For any two vertices $u$ and $v$ connected by a path in a graph $G$,

we define the distance between $u$ and $v$, denoted by $d(u,v)$, to be the length

of a shortest $u-v$ path. If there is no path connecting $u$ and $v$ we define

$d(u,v)$ to be infitnite.

Prove that if $d(u,v)$ $\geq$ 2, then there is a vertex $z$ in G such that

$d(u,v) = d(u,z)+d(z,v)$.

I tried to prove it by contradiction. The following is my incomplete work.

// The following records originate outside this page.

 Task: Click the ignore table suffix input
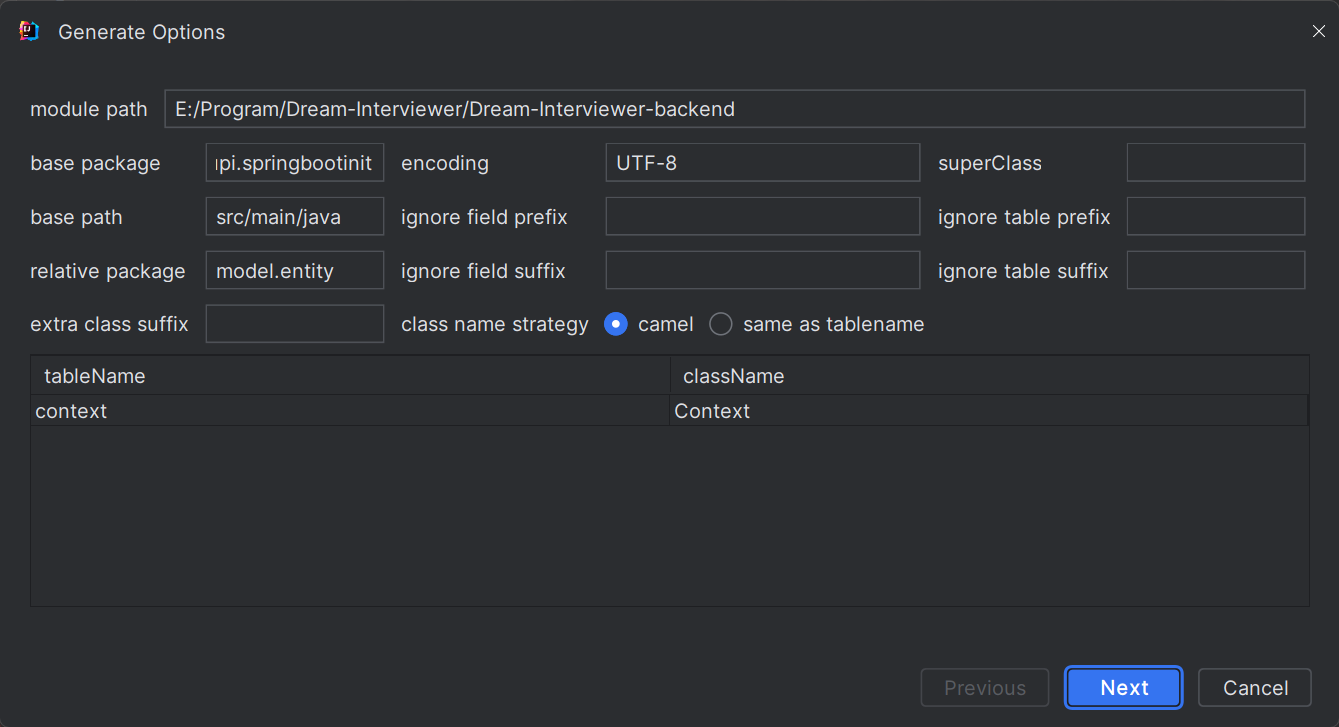click(x=1215, y=271)
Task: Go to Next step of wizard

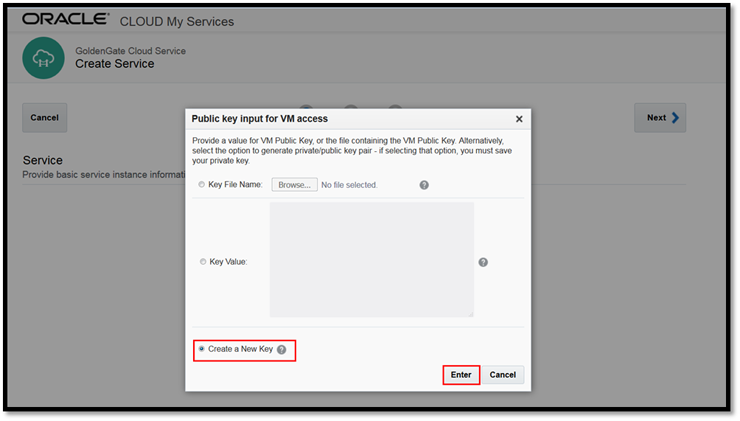Action: tap(660, 118)
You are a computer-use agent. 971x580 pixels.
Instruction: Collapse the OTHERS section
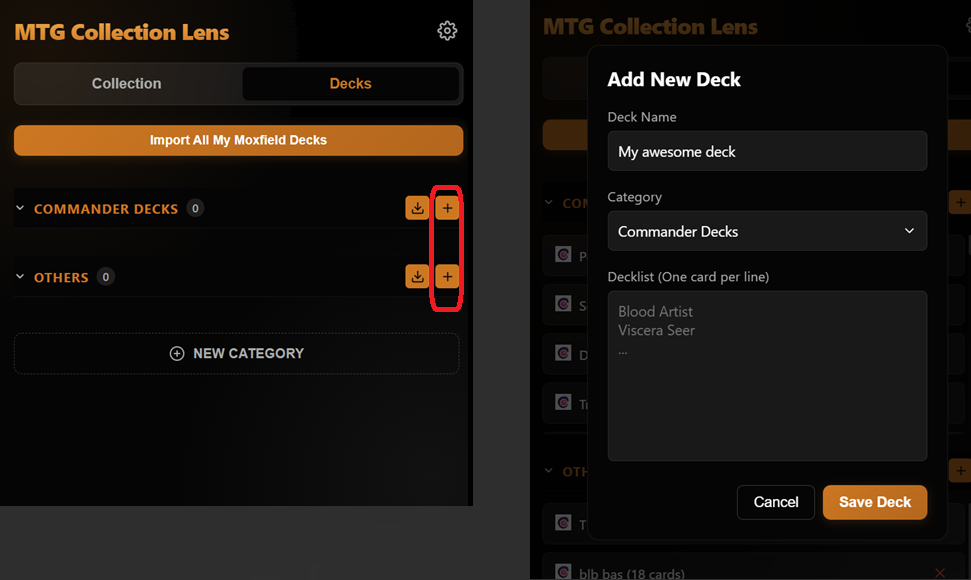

Suppose that $d(u,v)\geq2$ and there is no vertex $z$ in G such that $d(u,v)= d(u,z)+d(z,v)$.

Case 1: $d(u,v)=2$

Since there is no such vertex $z$, then the $W$ path from $u-v$ would be

$W$ = $u$e_{1}e_{2}$v$, which is a contradiction since by definition, the terms of a walk should be alternate vertices and edges.

I have no idea how to start with the second case, which is when $d(u,v)>2$. Please help.

## Best Answer

I would approach this directly as follows:

Pick two vertices $u, v \in G$ such that $d_{G}(u, v) \geq 2$. Then we have the two following cases:

$\textbf{Case 1}$: $G = P_{n}$, then $u=x_{j} - x_{j+1} - \cdots - x_{k}=v$ where $1 \leq j \leq k \leq n$. We can pick any vertex on the path $u-v$ and label it as $x_{l}=z$ where $j < l < k$, and we achieve $d_{G}(u, v) = d_{G}(u, z) + d_{G}(z, v)$.

$\textbf{Case 2}$: Let G be some arbitrary graph. Let a path $P:u-v$ such that $d_{G}(u, v) \geq 2$. Now assume there exists another path $Q:u-v$ that is internally disjoint to the path $P$, then the path $Q$ must have the same length as path $P$. Since if it was shorter, then we would contradict the definition of $d_{G}(u, v)$. From this we again attain $d_{G}(u, v) = d_{G}(u, z) + d_{G}(z, v)$.